◆ Brano fornito:
++++++++++++++++++++
È stata quindi la Presidente del Consiglio Comunale, Virginia Pascucci, ad aprire gli interventi. Partendo da un episodio personale legato alla scuola ha raccontato come quell’esperienza, la lettura del discorso agli studenti milanesi di Calamandrei, le abbia lasciato un diverso approccio con la Costituzione, sottolineando come ciascuno dovrebbe rileggere la Costituzione calandola nell’attualità. Si è poi soffermata, vista anche la sua delega alle Pari opportunità, sul ruolo delle donne nella resistenza, un ruolo quasi sempre discreto, silente, di staffetta, visto che raramente alle donne erano concesse armi, ma che è stato fondamentale nella lotta partigiana. Oltre 70 mila quelle impegnate ma solo a poche è stata riconosciuta una medaglia al valore proprio per la difficoltà di ricostruire le storie. La Presidente ha ricordato anche la figura di alcune di loro come quella di Giulia Lombardi e quella di Carla Capponi.
Significativa la partecipazione all’iniziativa da parte del Forum dei Giovani. Hanno proiettato un video con le immagini della lotta partigiana e le lettere di alcuni partigiani condannati a morte. Il Vicepresidente del Forum, Gioele Lepore, ha evidenziato la lucidità ed il coraggio di queste donne e di questi uomini che un attimo prima di morire hanno pensato a dare forza alle persone che lasciavano oltre alla convinzione di aver fatto la cosa più giusta immolandosi in nome della Patria e della libertà di cui oggi godiamo tutti noi.
Si è detta particolarmente felice dell’esordio del nuovo direttivo del Forum dei Giovani in questa occasione che deve essere rivolta soprattutto ai giovani, l’Assessora alla Cultura ed alla Politiche giovanili, Marilisa Grillo: «Oggi siamo qui non solo per un esercizio di memoria, ma per rendere concretamente omaggio a chi si è sacrificato con la propria vita per garantire a tutti noi un futuro di libertà. La libertà è un bene prezioso. Non vi è libertà senza responsabilità e viceversa. Dunque il 25 aprile ci ricorda che resistere è un dovere, ieri come oggi. Per questo motivo è necessario celebrare ogni anno il valore di questa festa – ha concluso Grillo – per mantenere salda la memoria della nostra democrazia».
++++++++++++++++++++
◆ Righe di dati:
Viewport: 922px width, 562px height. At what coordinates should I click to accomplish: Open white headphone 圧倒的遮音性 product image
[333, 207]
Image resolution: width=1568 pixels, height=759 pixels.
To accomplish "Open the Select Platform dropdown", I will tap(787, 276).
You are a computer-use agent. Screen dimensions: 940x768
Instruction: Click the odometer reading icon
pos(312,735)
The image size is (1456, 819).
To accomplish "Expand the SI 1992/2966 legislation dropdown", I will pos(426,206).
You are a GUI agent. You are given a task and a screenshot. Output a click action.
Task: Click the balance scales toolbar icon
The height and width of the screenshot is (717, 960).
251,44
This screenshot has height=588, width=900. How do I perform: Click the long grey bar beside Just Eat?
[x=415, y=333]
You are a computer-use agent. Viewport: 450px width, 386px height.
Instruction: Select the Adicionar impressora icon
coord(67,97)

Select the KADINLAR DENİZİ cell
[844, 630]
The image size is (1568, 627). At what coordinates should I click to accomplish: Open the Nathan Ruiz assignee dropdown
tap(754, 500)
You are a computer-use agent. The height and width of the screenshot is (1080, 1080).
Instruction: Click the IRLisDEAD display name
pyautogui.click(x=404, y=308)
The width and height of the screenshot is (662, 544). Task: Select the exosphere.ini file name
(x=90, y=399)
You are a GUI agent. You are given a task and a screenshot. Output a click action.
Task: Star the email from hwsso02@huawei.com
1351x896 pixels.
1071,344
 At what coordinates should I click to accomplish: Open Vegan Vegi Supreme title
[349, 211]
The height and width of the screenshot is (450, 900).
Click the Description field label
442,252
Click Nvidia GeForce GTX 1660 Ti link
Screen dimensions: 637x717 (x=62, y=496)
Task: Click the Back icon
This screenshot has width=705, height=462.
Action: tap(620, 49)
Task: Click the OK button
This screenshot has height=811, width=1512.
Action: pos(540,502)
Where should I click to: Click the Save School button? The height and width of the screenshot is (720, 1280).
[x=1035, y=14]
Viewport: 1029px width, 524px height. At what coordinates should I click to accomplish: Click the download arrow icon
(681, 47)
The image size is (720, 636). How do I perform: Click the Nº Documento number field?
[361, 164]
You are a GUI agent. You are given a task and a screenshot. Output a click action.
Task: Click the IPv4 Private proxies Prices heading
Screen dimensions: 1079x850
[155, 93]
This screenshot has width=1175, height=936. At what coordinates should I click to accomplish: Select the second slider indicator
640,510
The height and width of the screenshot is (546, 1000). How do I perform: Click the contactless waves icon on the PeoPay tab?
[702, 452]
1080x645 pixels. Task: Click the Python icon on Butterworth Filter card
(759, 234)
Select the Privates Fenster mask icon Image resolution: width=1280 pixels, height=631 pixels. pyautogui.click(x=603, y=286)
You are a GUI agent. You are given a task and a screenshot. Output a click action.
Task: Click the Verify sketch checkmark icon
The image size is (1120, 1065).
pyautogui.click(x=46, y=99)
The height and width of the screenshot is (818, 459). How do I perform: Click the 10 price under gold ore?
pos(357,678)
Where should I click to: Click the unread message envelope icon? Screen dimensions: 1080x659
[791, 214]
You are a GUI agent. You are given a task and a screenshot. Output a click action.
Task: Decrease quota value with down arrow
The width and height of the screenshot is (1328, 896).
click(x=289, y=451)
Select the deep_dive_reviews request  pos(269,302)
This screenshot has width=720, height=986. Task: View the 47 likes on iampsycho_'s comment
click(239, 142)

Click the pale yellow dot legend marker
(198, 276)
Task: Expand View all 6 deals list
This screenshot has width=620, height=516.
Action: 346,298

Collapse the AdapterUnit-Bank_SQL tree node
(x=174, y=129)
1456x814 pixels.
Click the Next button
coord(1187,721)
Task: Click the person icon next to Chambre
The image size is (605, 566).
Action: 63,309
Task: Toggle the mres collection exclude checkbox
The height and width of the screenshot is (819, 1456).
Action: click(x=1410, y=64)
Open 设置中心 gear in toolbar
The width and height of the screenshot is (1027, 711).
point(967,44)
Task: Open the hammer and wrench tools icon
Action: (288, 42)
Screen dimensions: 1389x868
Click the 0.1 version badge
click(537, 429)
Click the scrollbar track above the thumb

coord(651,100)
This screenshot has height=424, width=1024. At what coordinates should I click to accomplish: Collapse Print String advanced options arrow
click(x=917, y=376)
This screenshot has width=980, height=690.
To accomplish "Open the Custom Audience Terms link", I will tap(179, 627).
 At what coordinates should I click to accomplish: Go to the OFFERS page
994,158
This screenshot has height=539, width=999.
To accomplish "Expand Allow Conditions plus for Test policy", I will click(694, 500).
++++++++++++++++++++
◆ Azioni da svolgere:
1) Riassumi in due frasi il brano sulla celebrazione del 25 aprile.
2) Per favore, prosegui il brano sulla celebrazione del 25 aprile dopo la sua ultima frase.
Le righe non hanno alcun legame con il brano.

◆ Risultati:
1) La Presidente del Consiglio Comunale, Virginia Pascucci, ha invitato a rileggere la Costituzione calandola nell'attualità. Ha poi ricordato il ruolo discreto ma fondamentale delle oltre 70 mila donne impegnate nella resistenza, a poche delle quali è stata riconosciuta una medaglia al valore, mentre il Forum dei Giovani ha proiettato un video sulla lotta partigiana e l'Assessora Marilisa Grillo ha sottolineato che non vi è libertà senza responsabilità e che il 25 aprile va celebrato ogni anno per mantenere salda la memoria della democrazia.

2)
«Questo è un tema che ci sta particolarmente a cuore: nel 1943, anno terribile, inizia un’altra storia. È l’anno della svolta», ha esordito Nicola Cataruozzolo, Segretario della locale sezione del Partito Democratico il quale, ripercorrendo quelle giornate di storia del ’43 ha voluto attualizzare il termine “Resistenza” stigmatizzando le esternazioni di alcuni politici contemporanei. Si è poi soffermato sulla corruzione che dilagava tra i gerarchi del regime fascista, dediti a traffici di ogni genere ed ha snocciolato alcuni dati: «Alla fine dei combattimenti saranno circa 400mila persone a vedersi riconosciuta la qualifica di partigiano. I caduti 44mila e settecento tra deceduti in combattimento o assassinati. Altri 21mila e duecento mutilati ed invalidi. I deportati, insieme ai 730mila soldati italiani imprigionati come internati militari, furono circa 35mila dei quali 7mila civili ebrei. Il tasso di sopravvivenza non superò il 10 per cento. La liberazione dal nazifascismo – ha concluso Cataruozzolo – ci ricorda indissolubilmente il suo nesso con la Costituzione italiana perchè per la sua universale valenza, Costituzione ed antifascismo, sono la stessa cosa».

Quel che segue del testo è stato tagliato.